Élements biographiques

Camille Jacob de Cordemoy Ports maritimes : mer, vents, ondes… (1907)

En conséquence, il faut augmenté le volume du prisme de marée et c'est à ce résultat que tend la construction d'un avant-port par des môles convergents.
Pour les fleuves sans marées, toute la force d'érosion de l'embouchure ne provient que du fleuve lui-même, dont il faut concentrer autant que possible la force entre les jetées. Des jetée qui iraient, en se rétrécissant vers la passe augmenteraient certainement la vitesse du courant, mais celle-ci ne doit pas atteindre une violence qui rendrait la navigation impossible ou difficile.
Source : Gallica

Camille Jacob de Cordemoy Exploitation des ports maritimes (1909)
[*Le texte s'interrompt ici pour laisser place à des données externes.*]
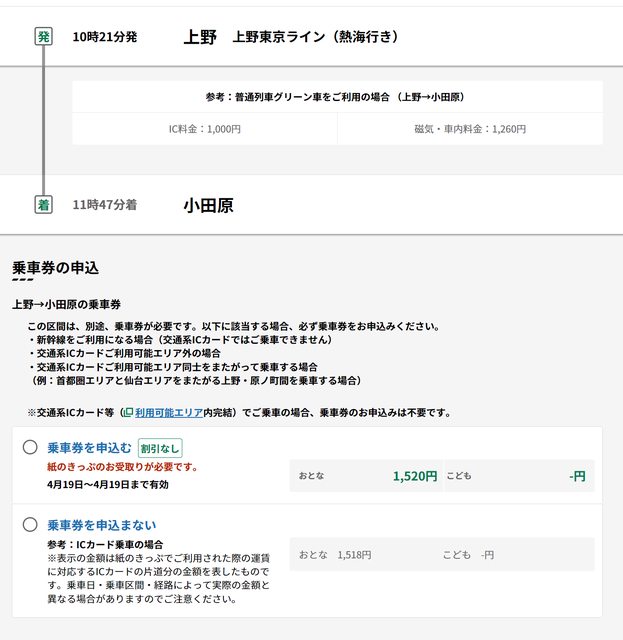
Task: Click the green 発 departure badge
Action: tap(43, 37)
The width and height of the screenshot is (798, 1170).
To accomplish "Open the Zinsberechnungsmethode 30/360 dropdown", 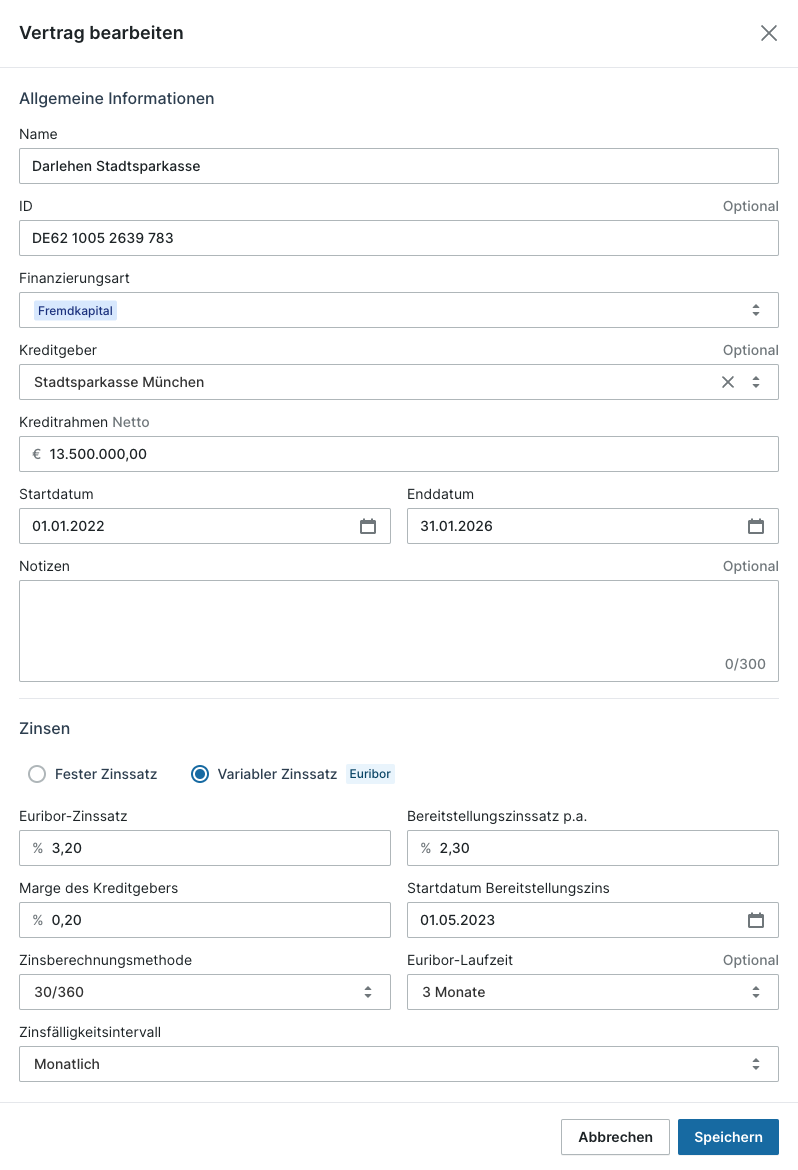I will tap(205, 992).
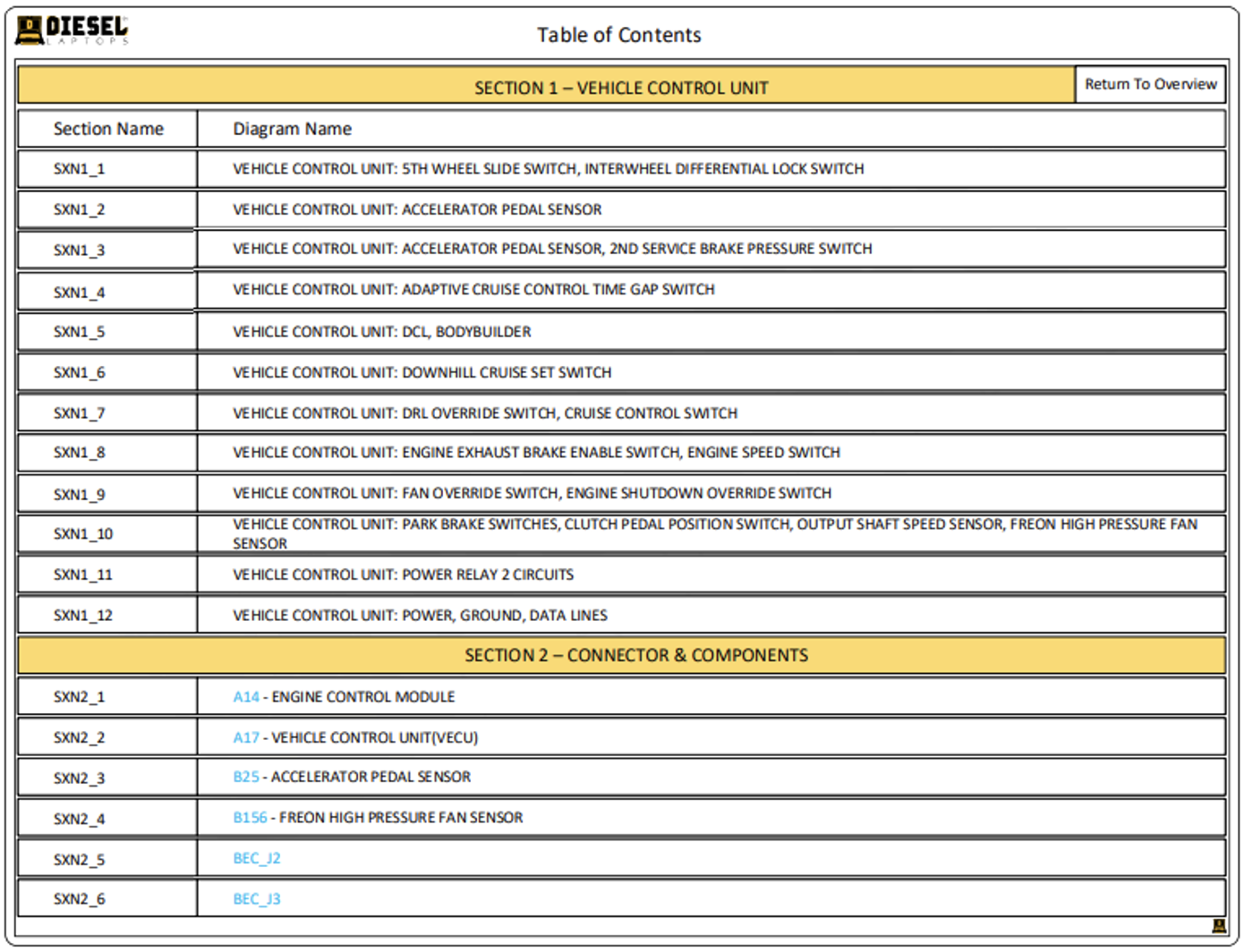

Dimensions des navires de l'avenir. — Un port ne peut donc maintenir sa prospérité qu'à la condition de pouvoir recevoir les grands navires modernes et d'en opérer la manutention. Les raisons qui poussent continuellement à l'accroissement des dimensions des navires sont de plusieurs sortes : Il y a d'abord la raison d'économie.
Un navire capable de porter le double de marchandises ne coûte pas le double, il n'exige pas un personnel deux fois plus considérable; ses dépenses d'entretien ne sont également pas majorées dans la même proportion. Ses machines sont d'un rendement meilleur.
Source : Gallica

Camille Jacob de Cordemoy Exploitation des ports maritimes (1909)
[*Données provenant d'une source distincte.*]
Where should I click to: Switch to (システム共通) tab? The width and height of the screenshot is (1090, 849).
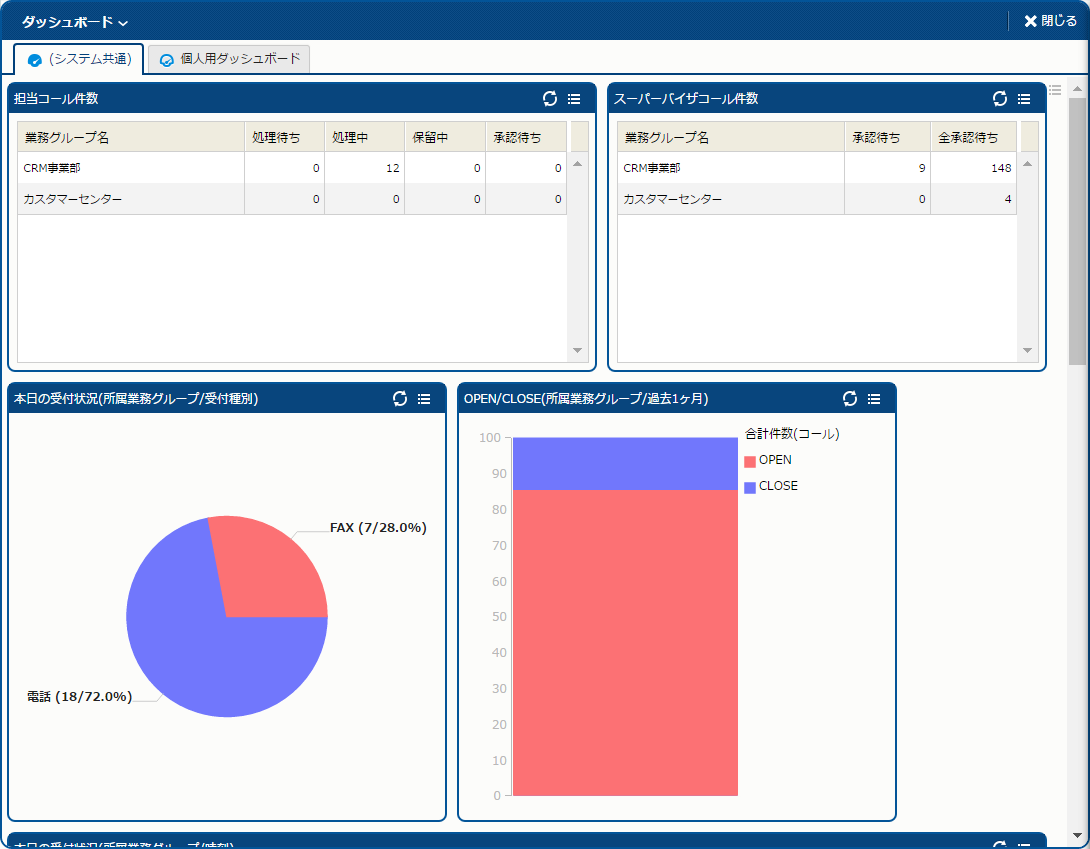click(x=80, y=59)
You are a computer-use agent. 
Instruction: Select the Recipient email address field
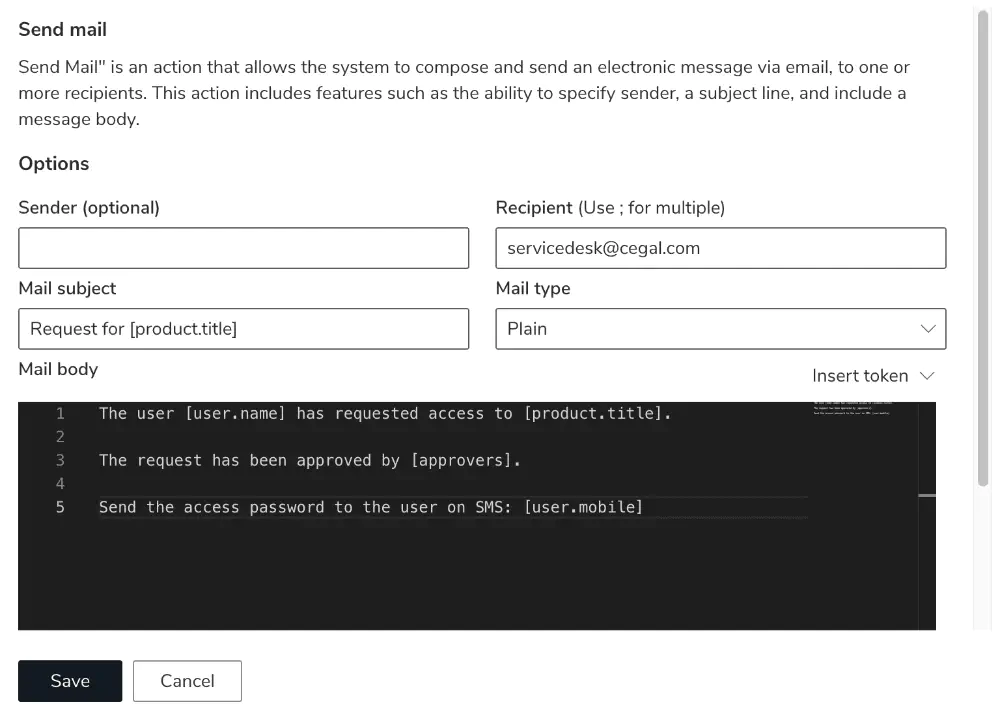(720, 247)
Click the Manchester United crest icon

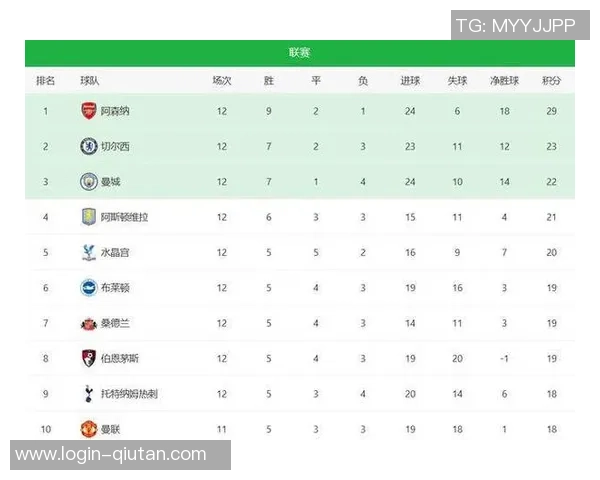(x=88, y=428)
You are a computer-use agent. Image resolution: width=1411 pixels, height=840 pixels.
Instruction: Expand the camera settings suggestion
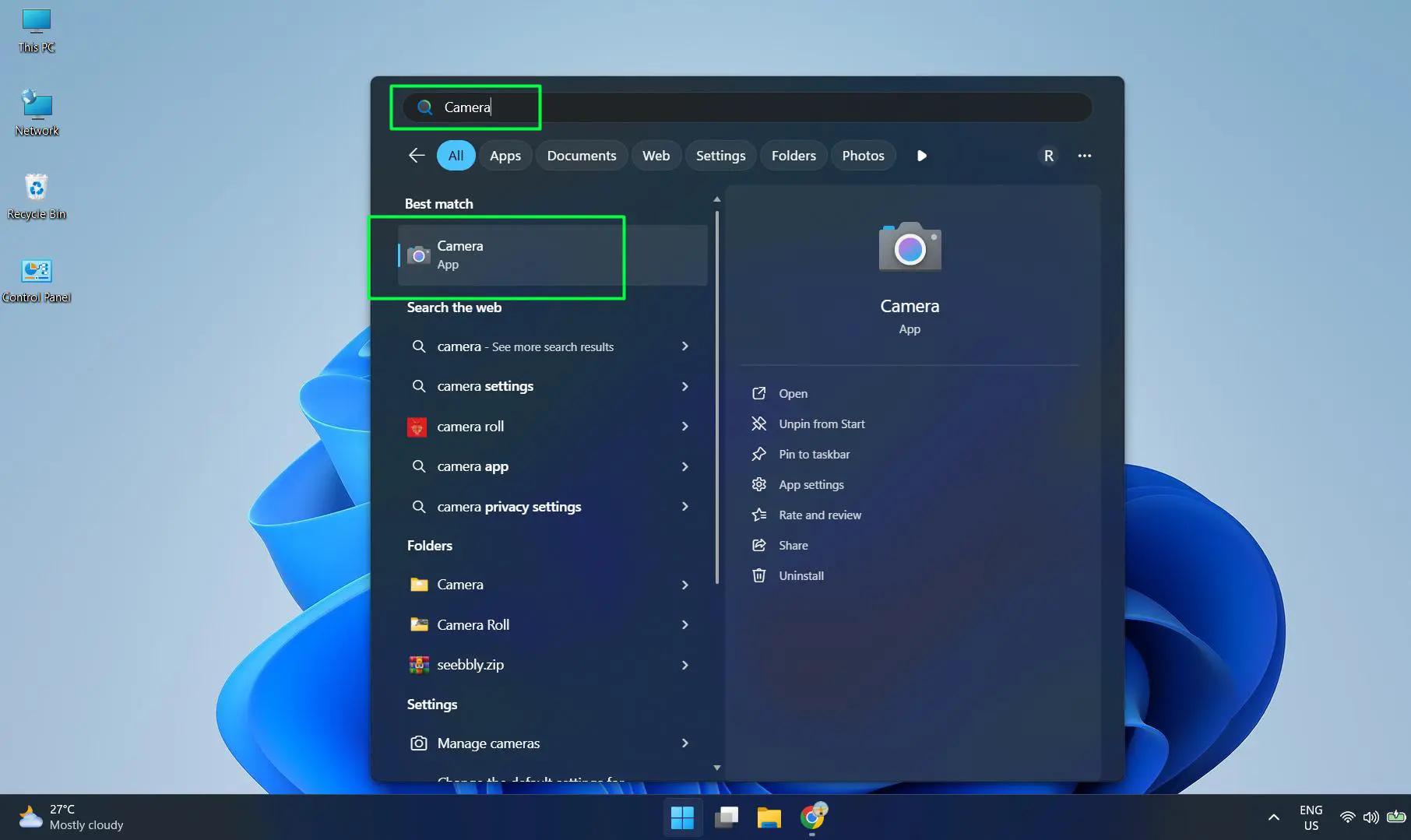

Aujourd'hui, l'exploitation technique est confiée aux officiers du port, comme celle des écluses et de la machinerie hydraulique. L'exploitation commerciale a été concédée à la Chambre de commerce, qui, touchant les recettes, rembourse à l'État les dépenses de l'exploitation technique, de même qu'elle partage avec lui les bénéfices.
La Chambre de commerce n'exploite pas par elle-même,
mais prélève des taxes sur les industriels qui exécutent les manœuvres d'entrée et les réparations.